● **DOCUMENTO DI PARTENZA**:
Del mercato della concorrenza perfetta e del funzionamento efficiente, quello che è presupposto nella teoria economica soprattutto neo-classica, si potrebbe dire come dell’Araba fenice “che ci sia ciascun lo dice, ove sia nessun lo sa”. Da questo punto di vista risulta per molti aspetti sorprendente il dibattito che intercorre nella vita politica, ancora ai nostri giorni, fra sostenitori e denigratori del mercato. È certo singolare un dibattito che si anima attorno a qualcosa sulla cui definizione spesso non esiste un minimo di consenso, o di intesa, fra gli interlocutori. Gli equivoci, e le distorsioni ideologiche, da una parte e dall’altra, diventano comuni, e anche fastidiosi. Un minimo di chiarezza diventa necessario.

● **DATI FORNITI**:
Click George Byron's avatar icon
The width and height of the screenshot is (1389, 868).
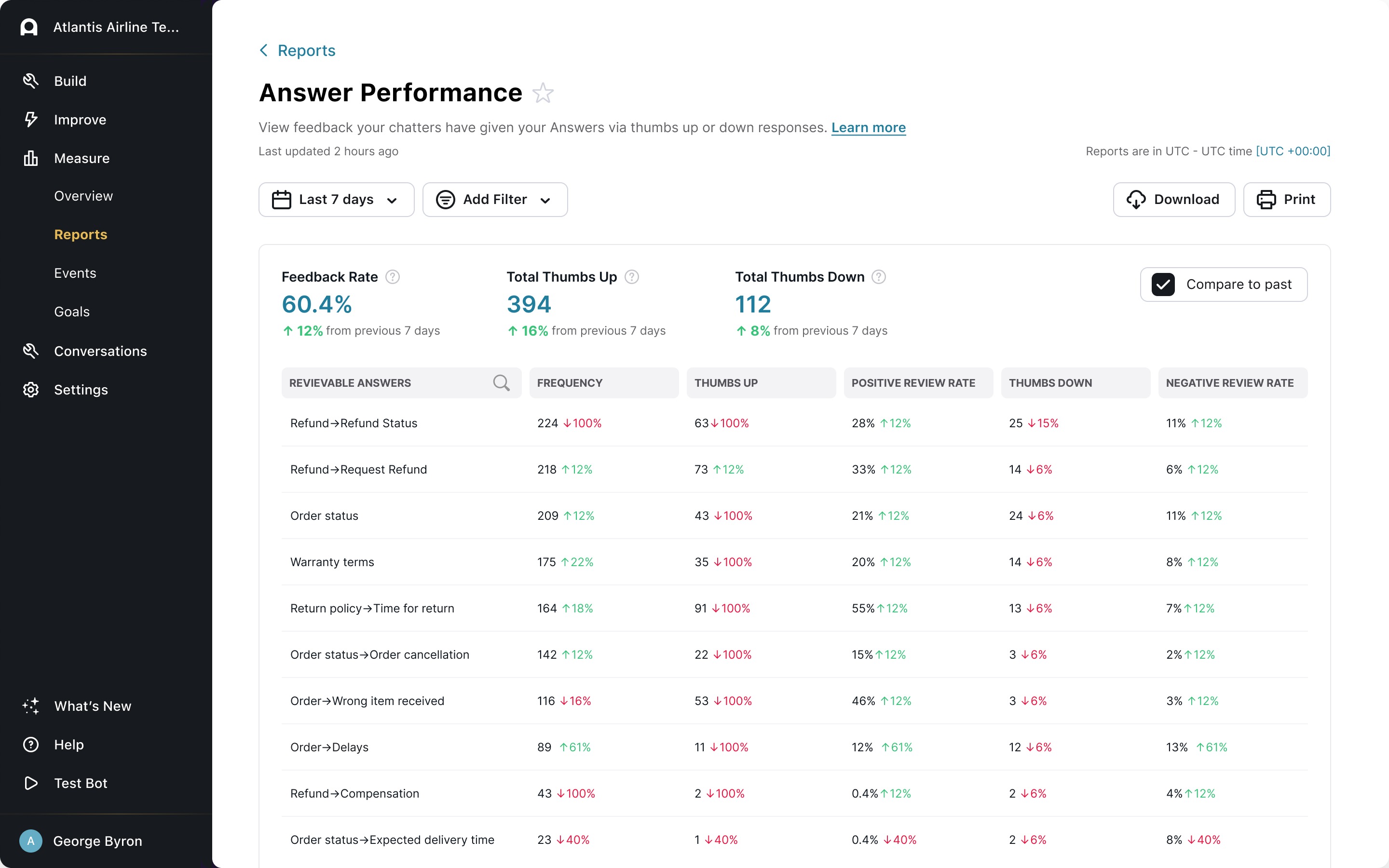click(x=30, y=841)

● **COMPITI DA SVOLGERE**:
A) Nel brano sul mercato della concorrenza perfetta, a che cosa viene paragonato questo mercato?
B) Stampa il passo del brano sul mercato della concorrenza perfetta da "Del mercato della" a "chiarezza diventa necessario.".

● **RISPOSTE ALL'ESERCIZIO**:
A) All'Araba fenice.

B)
Del mercato della concorrenza perfetta e del funzionamento efficiente, quello che è presupposto nella teoria economica soprattutto neo-classica, si potrebbe dire come dell’Araba fenice “che ci sia ciascun lo dice, ove sia nessun lo sa”. Da questo punto di vista risulta per molti aspetti sorprendente il dibattito che intercorre nella vita politica, ancora ai nostri giorni, fra sostenitori e denigratori del mercato. È certo singolare un dibattito che si anima attorno a qualcosa sulla cui definizione spesso non esiste un minimo di consenso, o di intesa, fra gli interlocutori. Gli equivoci, e le distorsioni ideologiche, da una parte e dall’altra, diventano comuni, e anche fastidiosi. Un minimo di chiarezza diventa necessario.